• _Problem to solve_
Return every item below line for line, with no change to any character.

• _Given records_
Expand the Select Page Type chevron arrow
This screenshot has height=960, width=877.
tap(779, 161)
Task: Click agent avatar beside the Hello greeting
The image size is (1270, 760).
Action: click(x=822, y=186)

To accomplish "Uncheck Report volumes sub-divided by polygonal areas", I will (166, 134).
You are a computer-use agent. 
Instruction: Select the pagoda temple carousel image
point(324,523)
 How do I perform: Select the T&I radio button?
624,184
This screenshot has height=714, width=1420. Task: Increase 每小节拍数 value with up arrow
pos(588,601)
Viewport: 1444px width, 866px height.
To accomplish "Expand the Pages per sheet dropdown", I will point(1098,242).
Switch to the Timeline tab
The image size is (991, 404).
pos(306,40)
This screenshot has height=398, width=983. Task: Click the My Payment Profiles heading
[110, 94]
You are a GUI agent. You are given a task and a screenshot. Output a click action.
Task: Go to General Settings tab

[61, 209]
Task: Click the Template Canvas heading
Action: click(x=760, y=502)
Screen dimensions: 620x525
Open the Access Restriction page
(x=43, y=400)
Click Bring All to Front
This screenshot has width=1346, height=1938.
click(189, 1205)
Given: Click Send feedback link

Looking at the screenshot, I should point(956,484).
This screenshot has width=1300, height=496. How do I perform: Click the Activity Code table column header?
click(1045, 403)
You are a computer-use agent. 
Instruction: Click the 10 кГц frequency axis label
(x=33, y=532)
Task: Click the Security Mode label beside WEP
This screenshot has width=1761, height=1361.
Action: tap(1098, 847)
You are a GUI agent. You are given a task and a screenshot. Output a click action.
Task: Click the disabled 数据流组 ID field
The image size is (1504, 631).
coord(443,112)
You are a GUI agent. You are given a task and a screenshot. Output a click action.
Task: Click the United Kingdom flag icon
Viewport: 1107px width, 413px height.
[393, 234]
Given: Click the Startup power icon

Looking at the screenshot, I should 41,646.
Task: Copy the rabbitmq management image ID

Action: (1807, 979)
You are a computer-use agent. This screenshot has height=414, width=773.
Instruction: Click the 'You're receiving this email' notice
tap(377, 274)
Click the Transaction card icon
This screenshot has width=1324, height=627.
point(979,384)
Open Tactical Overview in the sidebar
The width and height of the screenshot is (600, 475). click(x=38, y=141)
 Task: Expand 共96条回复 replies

• _Answer to the task_
Expand the Select Page Type chevron arrow
This screenshot has height=960, width=877.
tap(779, 161)
Task: Click agent avatar beside the Hello greeting
The image size is (1270, 760).
Action: click(x=822, y=186)

To accomplish "Uncheck Report volumes sub-divided by polygonal areas", I will (166, 134).
You are a computer-use agent. 
Instruction: Select the pagoda temple carousel image
point(324,523)
 How do I perform: Select the T&I radio button?
624,184
This screenshot has height=714, width=1420. Task: Increase 每小节拍数 value with up arrow
pos(588,601)
Viewport: 1444px width, 866px height.
To accomplish "Expand the Pages per sheet dropdown", I will point(1098,242).
Switch to the Timeline tab
The image size is (991, 404).
pos(306,40)
This screenshot has height=398, width=983. Task: Click the My Payment Profiles heading
[110, 94]
You are a GUI agent. You are given a task and a screenshot. Output a click action.
Task: Go to General Settings tab

[61, 209]
Task: Click the Template Canvas heading
Action: click(x=760, y=502)
Screen dimensions: 620x525
Open the Access Restriction page
(x=43, y=400)
Click Bring All to Front
This screenshot has width=1346, height=1938.
click(189, 1205)
Given: Click Send feedback link

Looking at the screenshot, I should point(956,484).
This screenshot has width=1300, height=496. How do I perform: Click the Activity Code table column header?
click(1045, 403)
You are a computer-use agent. 
Instruction: Click the 10 кГц frequency axis label
(x=33, y=532)
Task: Click the Security Mode label beside WEP
This screenshot has width=1761, height=1361.
Action: tap(1098, 847)
You are a GUI agent. You are given a task and a screenshot. Output a click action.
Task: Click the disabled 数据流组 ID field
The image size is (1504, 631).
coord(443,112)
You are a GUI agent. You are given a task and a screenshot. Output a click action.
Task: Click the United Kingdom flag icon
Viewport: 1107px width, 413px height.
[393, 234]
Given: Click the Startup power icon

Looking at the screenshot, I should 41,646.
Task: Copy the rabbitmq management image ID

Action: (1807, 979)
You are a computer-use agent. This screenshot has height=414, width=773.
Instruction: Click the 'You're receiving this email' notice
tap(377, 274)
Click the Transaction card icon
This screenshot has width=1324, height=627.
point(979,384)
Open Tactical Overview in the sidebar
The width and height of the screenshot is (600, 475). click(x=38, y=141)
 Task: Expand 共96条回复 replies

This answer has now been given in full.